__What to work on__:
Copy the lines below exactly. No picture goes into the copy.

__Input for this task__:
******
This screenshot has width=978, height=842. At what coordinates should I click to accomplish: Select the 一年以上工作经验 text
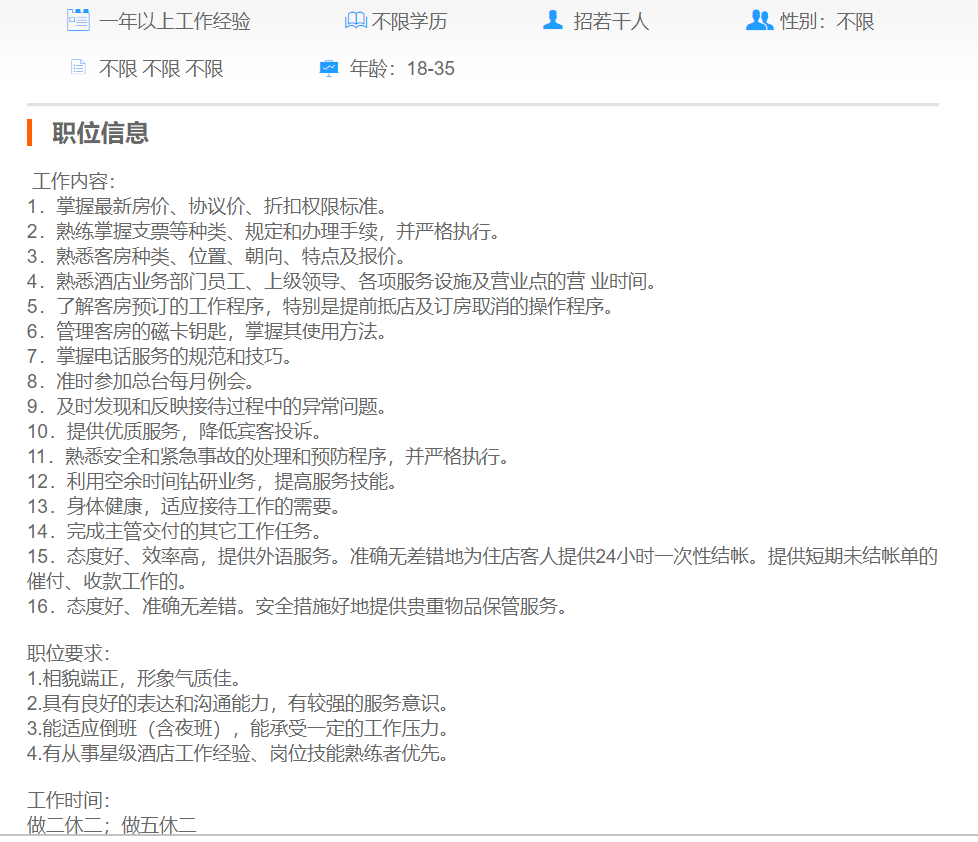click(174, 21)
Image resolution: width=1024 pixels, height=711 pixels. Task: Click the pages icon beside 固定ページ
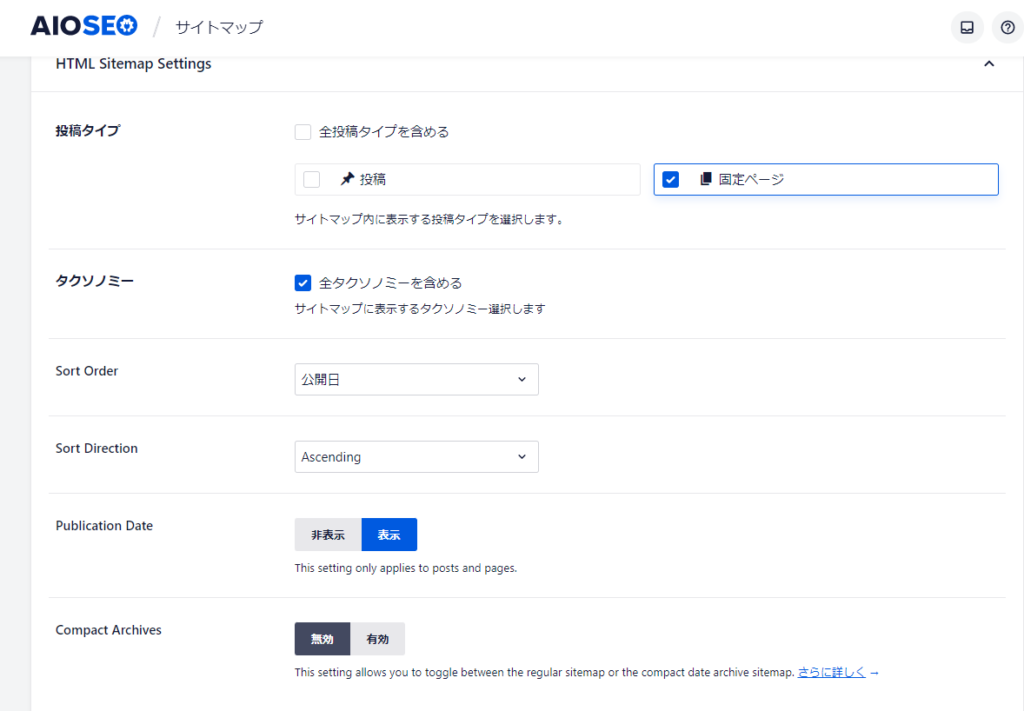coord(705,179)
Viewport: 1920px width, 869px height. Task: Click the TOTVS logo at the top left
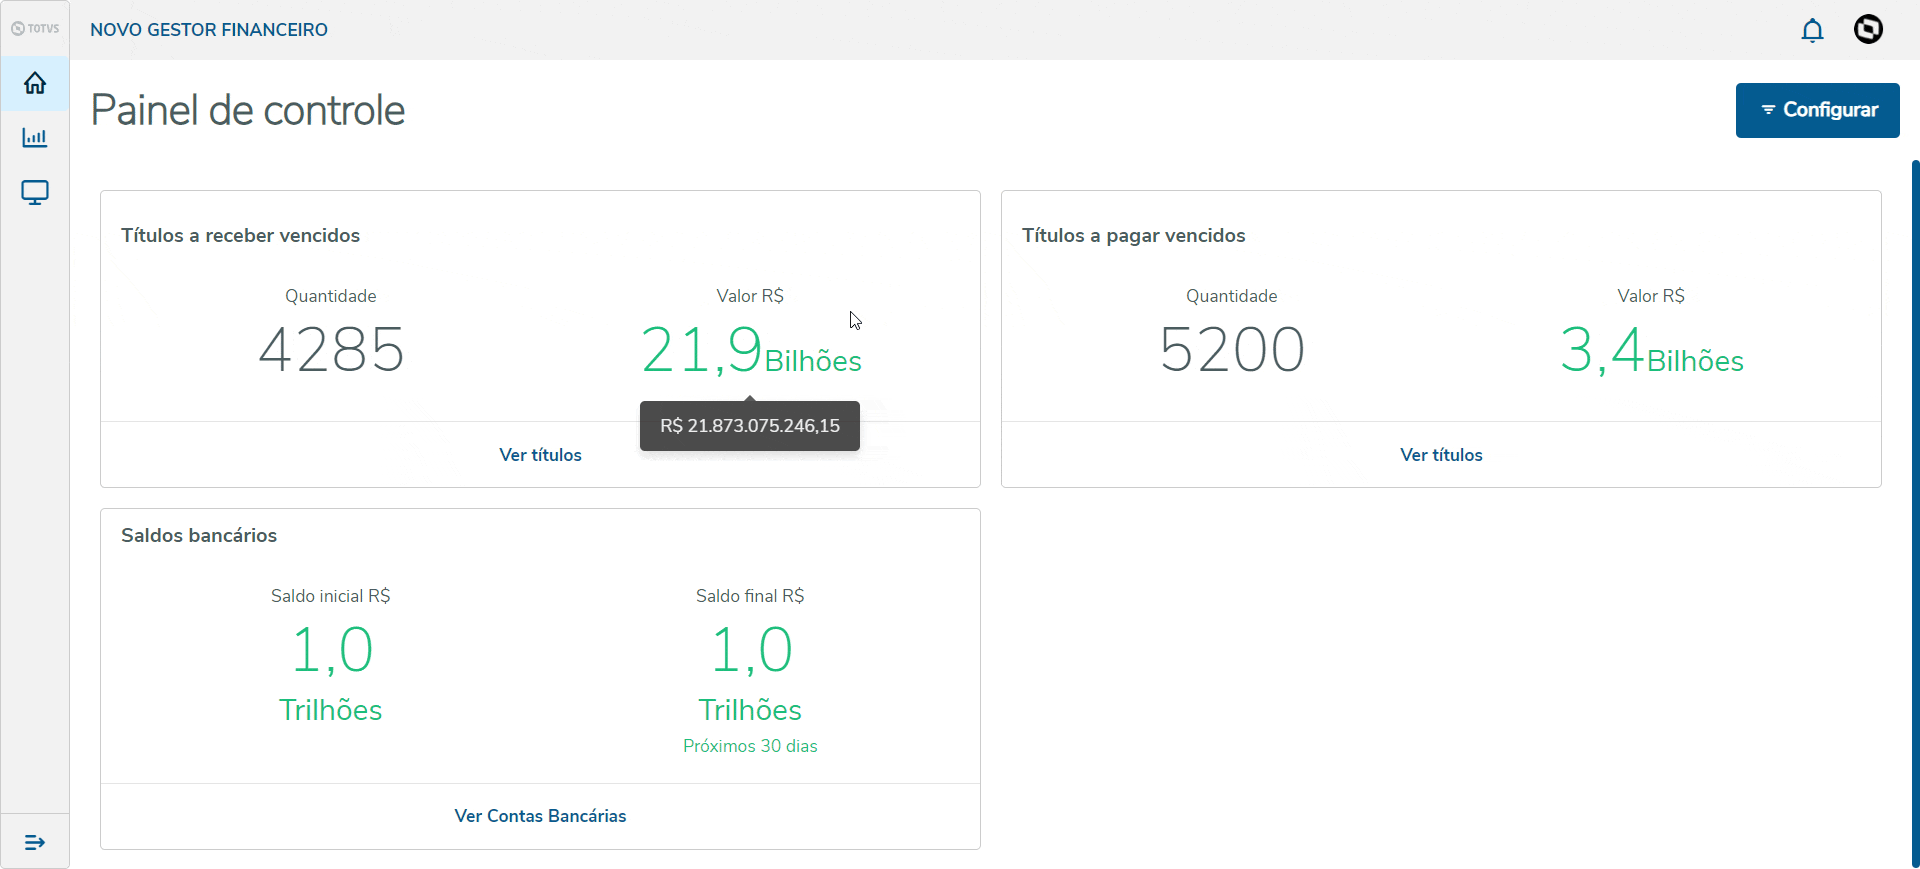point(35,29)
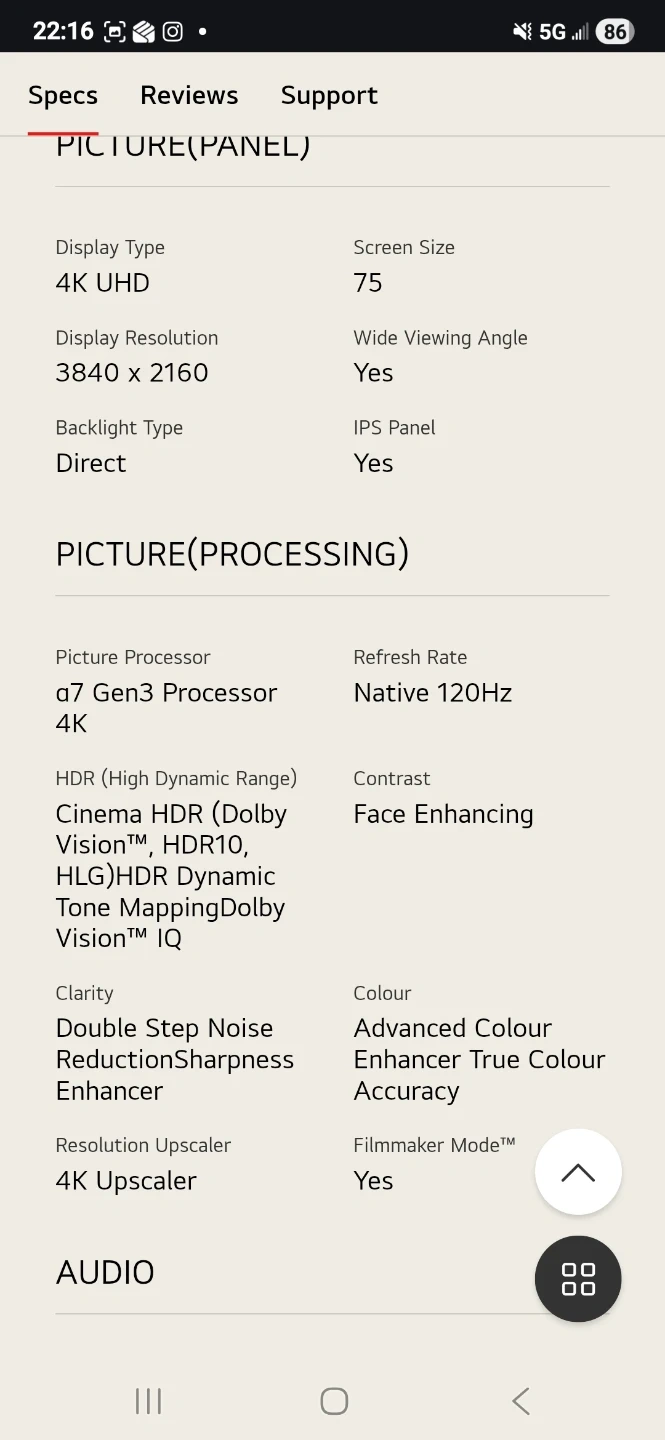Select the Specs tab
The image size is (665, 1440).
tap(63, 96)
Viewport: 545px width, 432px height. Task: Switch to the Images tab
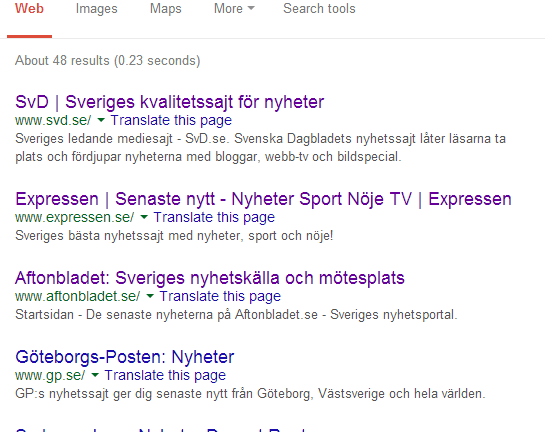coord(97,9)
******
__Problem solution__:
This screenshot has width=978, height=842. At what coordinates should I click to accomplish: Select the 一年以上工作经验 text
click(174, 21)
Image resolution: width=1024 pixels, height=711 pixels. Task: Click the pages icon beside 固定ページ
coord(705,179)
Viewport: 1920px width, 869px height. Task: Click the TOTVS logo at the top left
point(35,29)
Select the Specs tab
The image size is (665, 1440).
tap(63, 96)
Viewport: 545px width, 432px height. Task: Switch to the Images tab
coord(97,9)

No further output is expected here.